* **Provided data**:
---*---

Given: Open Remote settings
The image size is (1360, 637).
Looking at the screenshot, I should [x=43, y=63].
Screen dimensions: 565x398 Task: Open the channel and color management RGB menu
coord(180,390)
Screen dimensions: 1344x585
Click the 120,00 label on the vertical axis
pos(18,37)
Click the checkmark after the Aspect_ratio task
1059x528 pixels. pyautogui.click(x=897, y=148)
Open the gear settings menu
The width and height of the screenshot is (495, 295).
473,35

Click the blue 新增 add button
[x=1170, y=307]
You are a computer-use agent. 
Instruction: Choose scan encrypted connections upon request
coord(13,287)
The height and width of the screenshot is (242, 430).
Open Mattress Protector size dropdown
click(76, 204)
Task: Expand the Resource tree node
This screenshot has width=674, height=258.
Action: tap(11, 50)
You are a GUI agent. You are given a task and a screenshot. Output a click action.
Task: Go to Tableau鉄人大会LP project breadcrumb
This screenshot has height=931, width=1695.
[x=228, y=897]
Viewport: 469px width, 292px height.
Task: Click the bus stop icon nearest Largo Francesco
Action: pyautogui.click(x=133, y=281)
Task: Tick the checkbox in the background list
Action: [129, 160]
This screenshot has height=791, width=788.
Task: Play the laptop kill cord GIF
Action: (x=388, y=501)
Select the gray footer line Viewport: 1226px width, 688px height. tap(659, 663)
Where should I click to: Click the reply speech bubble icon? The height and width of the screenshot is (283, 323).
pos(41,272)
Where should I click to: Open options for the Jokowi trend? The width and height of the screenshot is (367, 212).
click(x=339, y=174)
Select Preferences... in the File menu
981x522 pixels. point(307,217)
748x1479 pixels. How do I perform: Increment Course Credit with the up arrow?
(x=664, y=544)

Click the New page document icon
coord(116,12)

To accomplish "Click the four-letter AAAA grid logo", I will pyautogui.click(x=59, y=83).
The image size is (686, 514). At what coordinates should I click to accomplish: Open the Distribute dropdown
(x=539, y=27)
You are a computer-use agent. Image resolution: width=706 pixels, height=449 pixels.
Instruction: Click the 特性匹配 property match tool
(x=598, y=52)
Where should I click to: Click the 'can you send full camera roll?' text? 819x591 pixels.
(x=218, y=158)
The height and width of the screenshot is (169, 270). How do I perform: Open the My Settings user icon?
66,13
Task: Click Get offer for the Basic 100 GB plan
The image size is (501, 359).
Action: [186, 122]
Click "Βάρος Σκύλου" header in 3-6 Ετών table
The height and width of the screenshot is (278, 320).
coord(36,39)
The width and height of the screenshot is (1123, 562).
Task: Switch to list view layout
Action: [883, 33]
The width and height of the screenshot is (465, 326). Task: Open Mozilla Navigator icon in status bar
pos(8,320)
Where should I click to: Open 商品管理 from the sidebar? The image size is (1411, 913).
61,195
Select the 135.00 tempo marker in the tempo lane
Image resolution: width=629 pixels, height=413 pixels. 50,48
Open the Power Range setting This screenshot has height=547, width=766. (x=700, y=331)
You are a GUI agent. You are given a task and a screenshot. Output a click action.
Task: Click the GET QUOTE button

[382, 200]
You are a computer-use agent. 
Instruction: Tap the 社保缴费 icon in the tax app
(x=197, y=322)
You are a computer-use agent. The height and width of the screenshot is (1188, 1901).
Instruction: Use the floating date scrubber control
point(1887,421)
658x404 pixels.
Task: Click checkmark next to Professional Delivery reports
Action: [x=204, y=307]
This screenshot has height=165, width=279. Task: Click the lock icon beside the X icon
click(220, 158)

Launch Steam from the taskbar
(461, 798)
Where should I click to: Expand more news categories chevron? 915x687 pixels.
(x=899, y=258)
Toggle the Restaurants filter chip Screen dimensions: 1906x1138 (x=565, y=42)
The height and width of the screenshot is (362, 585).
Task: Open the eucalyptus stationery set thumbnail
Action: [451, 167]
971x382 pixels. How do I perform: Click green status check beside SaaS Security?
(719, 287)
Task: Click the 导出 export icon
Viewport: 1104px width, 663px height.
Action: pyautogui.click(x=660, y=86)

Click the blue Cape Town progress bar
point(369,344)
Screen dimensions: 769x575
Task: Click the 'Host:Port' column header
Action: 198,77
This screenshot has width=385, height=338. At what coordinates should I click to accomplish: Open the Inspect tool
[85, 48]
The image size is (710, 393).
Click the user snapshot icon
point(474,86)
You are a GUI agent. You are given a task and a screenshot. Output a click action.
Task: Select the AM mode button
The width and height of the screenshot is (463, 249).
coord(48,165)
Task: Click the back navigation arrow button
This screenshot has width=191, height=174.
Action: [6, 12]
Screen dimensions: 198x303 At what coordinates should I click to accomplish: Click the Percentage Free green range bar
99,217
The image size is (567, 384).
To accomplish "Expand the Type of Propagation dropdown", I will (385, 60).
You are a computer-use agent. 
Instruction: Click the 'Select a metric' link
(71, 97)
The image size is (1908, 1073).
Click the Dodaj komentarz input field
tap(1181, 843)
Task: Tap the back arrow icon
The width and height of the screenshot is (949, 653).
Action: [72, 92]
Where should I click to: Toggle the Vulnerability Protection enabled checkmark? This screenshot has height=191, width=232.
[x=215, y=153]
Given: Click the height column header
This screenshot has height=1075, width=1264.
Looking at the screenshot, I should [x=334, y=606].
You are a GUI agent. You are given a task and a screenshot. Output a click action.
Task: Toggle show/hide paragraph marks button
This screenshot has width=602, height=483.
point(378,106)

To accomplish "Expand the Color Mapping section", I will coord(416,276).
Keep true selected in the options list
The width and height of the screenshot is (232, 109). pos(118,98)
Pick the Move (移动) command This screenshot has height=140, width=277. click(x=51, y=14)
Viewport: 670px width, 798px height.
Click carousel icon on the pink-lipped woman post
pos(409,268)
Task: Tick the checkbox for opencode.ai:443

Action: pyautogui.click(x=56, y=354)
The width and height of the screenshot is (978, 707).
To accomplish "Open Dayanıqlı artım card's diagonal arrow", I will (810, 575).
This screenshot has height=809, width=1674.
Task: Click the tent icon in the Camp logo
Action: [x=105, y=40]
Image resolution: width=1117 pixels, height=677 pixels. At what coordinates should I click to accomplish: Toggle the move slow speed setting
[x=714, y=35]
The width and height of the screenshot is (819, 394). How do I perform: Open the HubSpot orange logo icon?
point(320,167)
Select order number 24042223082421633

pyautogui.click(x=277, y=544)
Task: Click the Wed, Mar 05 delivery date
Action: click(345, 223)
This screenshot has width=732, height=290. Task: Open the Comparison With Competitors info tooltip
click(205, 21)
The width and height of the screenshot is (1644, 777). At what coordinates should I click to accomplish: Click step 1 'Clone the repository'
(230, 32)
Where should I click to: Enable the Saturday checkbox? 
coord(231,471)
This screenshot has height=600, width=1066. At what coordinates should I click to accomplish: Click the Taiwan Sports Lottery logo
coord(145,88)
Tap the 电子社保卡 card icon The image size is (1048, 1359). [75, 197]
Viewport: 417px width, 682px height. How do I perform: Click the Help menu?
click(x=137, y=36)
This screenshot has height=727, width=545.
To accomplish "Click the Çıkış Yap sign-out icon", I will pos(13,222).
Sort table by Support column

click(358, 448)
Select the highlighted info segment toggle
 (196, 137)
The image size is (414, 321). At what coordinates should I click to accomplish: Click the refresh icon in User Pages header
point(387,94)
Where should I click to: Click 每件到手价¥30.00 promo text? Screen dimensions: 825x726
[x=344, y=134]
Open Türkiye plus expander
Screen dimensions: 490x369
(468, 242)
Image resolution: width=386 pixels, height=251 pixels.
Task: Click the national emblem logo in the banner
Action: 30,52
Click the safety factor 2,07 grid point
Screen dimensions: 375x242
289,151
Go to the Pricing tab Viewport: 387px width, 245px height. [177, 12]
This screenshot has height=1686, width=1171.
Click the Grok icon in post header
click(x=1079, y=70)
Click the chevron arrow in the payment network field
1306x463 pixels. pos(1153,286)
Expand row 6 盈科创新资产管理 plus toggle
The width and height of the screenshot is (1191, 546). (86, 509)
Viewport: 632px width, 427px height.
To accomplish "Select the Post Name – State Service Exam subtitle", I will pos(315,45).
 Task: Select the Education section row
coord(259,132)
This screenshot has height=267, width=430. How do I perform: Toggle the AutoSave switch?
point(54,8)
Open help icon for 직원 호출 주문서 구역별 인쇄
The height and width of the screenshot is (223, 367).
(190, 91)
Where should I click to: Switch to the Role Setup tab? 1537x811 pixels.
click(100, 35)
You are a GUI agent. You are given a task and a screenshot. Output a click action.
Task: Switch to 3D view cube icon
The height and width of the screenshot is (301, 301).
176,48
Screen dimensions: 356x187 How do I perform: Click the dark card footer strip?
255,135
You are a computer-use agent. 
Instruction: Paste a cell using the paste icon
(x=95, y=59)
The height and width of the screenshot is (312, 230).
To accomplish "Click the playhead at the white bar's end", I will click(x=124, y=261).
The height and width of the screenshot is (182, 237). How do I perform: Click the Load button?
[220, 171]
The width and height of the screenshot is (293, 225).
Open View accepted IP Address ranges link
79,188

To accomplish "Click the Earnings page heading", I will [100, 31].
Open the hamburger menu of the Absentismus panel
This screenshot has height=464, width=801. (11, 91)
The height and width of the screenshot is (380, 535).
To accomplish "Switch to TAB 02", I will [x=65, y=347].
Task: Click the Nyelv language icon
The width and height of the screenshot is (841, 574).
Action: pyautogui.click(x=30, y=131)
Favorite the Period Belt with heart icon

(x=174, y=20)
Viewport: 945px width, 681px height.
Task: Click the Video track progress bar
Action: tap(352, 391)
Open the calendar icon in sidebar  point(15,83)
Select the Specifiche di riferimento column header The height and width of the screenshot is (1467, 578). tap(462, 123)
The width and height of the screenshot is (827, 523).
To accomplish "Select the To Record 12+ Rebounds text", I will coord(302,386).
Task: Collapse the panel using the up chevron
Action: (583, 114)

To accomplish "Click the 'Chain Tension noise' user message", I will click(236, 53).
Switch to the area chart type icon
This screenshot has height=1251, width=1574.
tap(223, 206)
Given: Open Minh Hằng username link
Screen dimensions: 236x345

---*---

* **What the exercise asks**: Copy the records verbatim, from the line containing "The height and width of the screenshot is (380, 535)." up to and including the line containing "will [x=65, y=347].".

* **Exercise result**:
The height and width of the screenshot is (380, 535).
To accomplish "Switch to TAB 02", I will [x=65, y=347].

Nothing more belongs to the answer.